According to a report by Newzoo, a leader in video games and gamer data, South Africa alone is home to 26.5 million gamers, of whom 85% of players are mobile gamers while 15% make up console and PC numbers. The majority of gamers in South Africa, comprising 47% of the group, are aged between 14 to 28. Another 30% of gamers are aged 29 to 42 years of age.

The Exchange Africa notes that the continued growth of the gaming sector across Africa could lead to employment possibilities, innovation and global exposure to the continent’s cultures and landscapes as locally created content becomes part of the mainstream gaming world.

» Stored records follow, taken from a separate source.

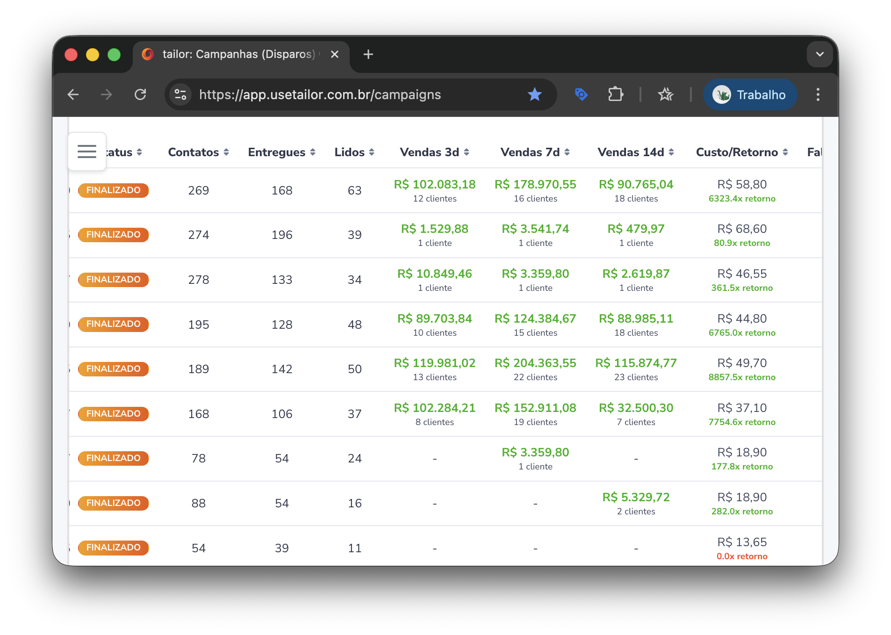
Task: Click the blue bookmark star icon
Action: tap(534, 94)
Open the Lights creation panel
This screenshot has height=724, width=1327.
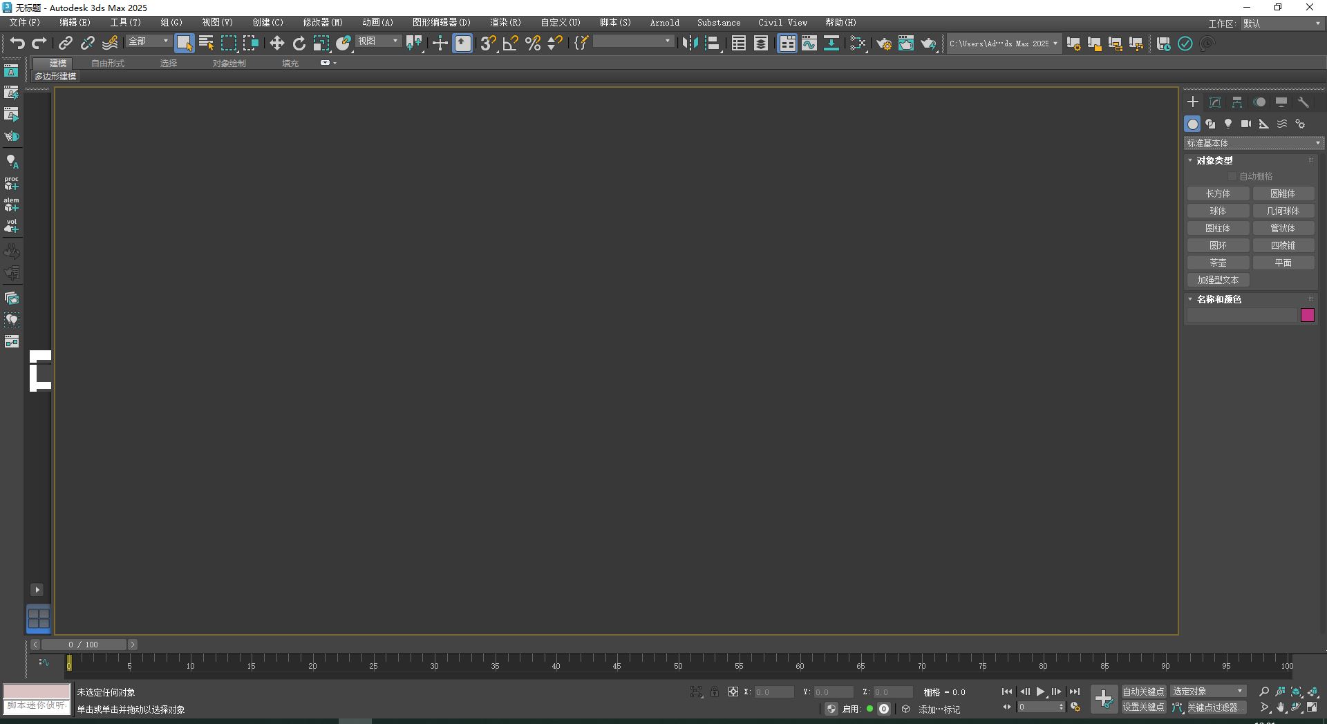click(x=1228, y=124)
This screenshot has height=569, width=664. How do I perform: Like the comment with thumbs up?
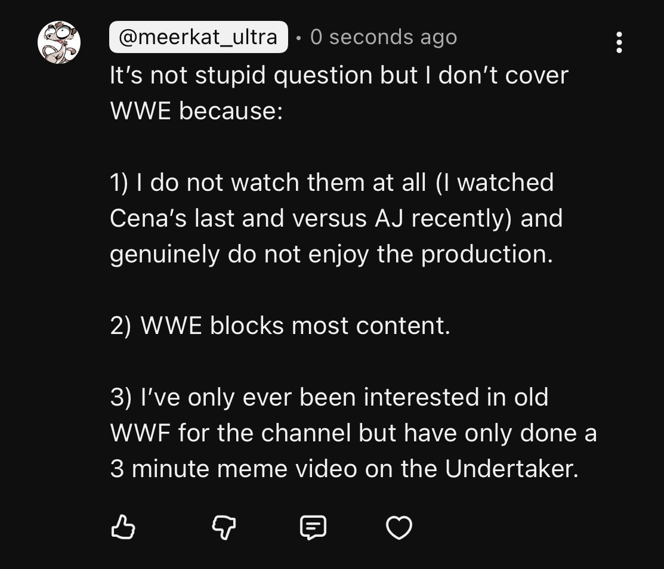point(123,527)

This is good news for the industry – but caution is required.

Caution: Enemy alert

Online gaming websites can be accessed via PCs, mobile phones and dedicated gaming consoles. Rising attacks on the gaming industry can be influenced by multiple factors: criminals are after personal identifiable information, or card details or other banking credentials linked to the gaming website.

While we are currently unaware of a DDoS attack that has taken place within the gaming arena with Africa, regional gamers are warned to improve their security as the industry increasingly becomes a target for hackers.

It is crucial that gamers keep their software up to date with regular system updates and guard against intrusion via fake e-mails, software plug-ins and add-ons that wish to gain illegitimate access. It is also imperative that online game operators strengthen their security measures to guard against DDoS attacks, which aim not only to disrupt but also to destabilise companies economically and operationally.

Attackers are exploiting the specific vulnerabilities of these digital platforms, often during peak user connection times, to maximise the impact of their attacks. Gaming companies must therefore integrate DDoS resilience as an essential component of their security strategy, not only to protect their operations but also to maintain player trust, which is fundamental in this competitive sector.

Online gaming is one of the fastest-growing sectors in the global entertainment and media industry and provides a powerful new platform to unite people from all around the world. Consequently, we need to ensure that the industry continues to grow in a safe and responsible manner.